# [Problem description]
Return every row below that contains the word "pixels", treating uppercase and lowercase as different.

※ ※ ※

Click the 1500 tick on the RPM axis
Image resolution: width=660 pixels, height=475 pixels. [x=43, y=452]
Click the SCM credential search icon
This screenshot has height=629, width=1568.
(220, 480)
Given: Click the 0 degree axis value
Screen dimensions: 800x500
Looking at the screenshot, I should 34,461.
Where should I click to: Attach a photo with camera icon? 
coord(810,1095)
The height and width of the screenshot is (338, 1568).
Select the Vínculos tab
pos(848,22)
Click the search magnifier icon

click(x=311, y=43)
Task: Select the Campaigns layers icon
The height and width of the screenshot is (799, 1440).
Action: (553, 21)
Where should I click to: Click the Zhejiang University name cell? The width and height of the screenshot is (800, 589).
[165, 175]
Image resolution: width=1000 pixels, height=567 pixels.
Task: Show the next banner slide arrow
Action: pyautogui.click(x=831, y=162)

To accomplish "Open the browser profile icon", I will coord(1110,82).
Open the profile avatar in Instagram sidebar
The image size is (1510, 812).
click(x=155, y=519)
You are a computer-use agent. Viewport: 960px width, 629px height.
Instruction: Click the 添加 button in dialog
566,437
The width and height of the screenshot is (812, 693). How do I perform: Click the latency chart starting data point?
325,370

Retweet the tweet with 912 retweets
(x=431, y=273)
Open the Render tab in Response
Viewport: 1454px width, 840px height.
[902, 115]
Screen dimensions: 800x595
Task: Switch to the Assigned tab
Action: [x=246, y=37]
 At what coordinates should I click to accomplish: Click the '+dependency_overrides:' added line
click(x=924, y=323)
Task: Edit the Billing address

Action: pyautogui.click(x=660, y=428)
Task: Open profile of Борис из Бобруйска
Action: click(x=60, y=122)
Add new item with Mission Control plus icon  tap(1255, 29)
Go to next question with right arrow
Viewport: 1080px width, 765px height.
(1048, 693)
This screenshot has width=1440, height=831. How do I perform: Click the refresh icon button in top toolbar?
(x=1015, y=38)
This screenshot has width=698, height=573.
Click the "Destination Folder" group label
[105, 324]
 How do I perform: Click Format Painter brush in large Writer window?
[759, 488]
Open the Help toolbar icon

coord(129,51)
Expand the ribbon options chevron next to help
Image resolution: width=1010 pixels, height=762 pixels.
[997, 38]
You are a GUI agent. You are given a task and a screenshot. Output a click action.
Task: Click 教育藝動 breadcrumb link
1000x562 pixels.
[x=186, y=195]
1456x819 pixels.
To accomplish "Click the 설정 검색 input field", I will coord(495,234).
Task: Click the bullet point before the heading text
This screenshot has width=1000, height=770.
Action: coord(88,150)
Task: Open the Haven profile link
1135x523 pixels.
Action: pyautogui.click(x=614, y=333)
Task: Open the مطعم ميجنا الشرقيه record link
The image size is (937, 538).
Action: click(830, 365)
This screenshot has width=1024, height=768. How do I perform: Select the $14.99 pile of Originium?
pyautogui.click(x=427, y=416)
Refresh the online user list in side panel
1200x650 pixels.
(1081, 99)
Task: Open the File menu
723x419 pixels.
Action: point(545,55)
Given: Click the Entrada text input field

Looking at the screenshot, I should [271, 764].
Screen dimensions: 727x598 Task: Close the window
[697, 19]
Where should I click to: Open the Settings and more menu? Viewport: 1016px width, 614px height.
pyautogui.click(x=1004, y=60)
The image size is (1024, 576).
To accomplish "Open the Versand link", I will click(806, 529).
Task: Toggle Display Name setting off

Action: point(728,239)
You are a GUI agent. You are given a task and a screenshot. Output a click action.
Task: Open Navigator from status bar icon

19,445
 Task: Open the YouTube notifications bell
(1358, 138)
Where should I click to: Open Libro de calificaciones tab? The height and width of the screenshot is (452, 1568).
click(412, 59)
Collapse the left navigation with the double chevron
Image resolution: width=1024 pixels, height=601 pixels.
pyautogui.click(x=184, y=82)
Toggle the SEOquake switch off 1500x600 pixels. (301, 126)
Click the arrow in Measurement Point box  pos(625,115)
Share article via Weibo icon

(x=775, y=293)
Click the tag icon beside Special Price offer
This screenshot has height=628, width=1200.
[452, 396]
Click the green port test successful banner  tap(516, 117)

※ ※ ※

# [Exercise result]
Image resolution: width=660 pixels, height=475 pixels. [x=43, y=452]
Image resolution: width=1000 pixels, height=567 pixels.
Image resolution: width=1010 pixels, height=762 pixels.
1000x562 pixels.
1456x819 pixels.
1135x523 pixels.
1200x650 pixels.
723x419 pixels.
Image resolution: width=1024 pixels, height=601 pixels.
Toggle the SEOquake switch off 1500x600 pixels. (301, 126)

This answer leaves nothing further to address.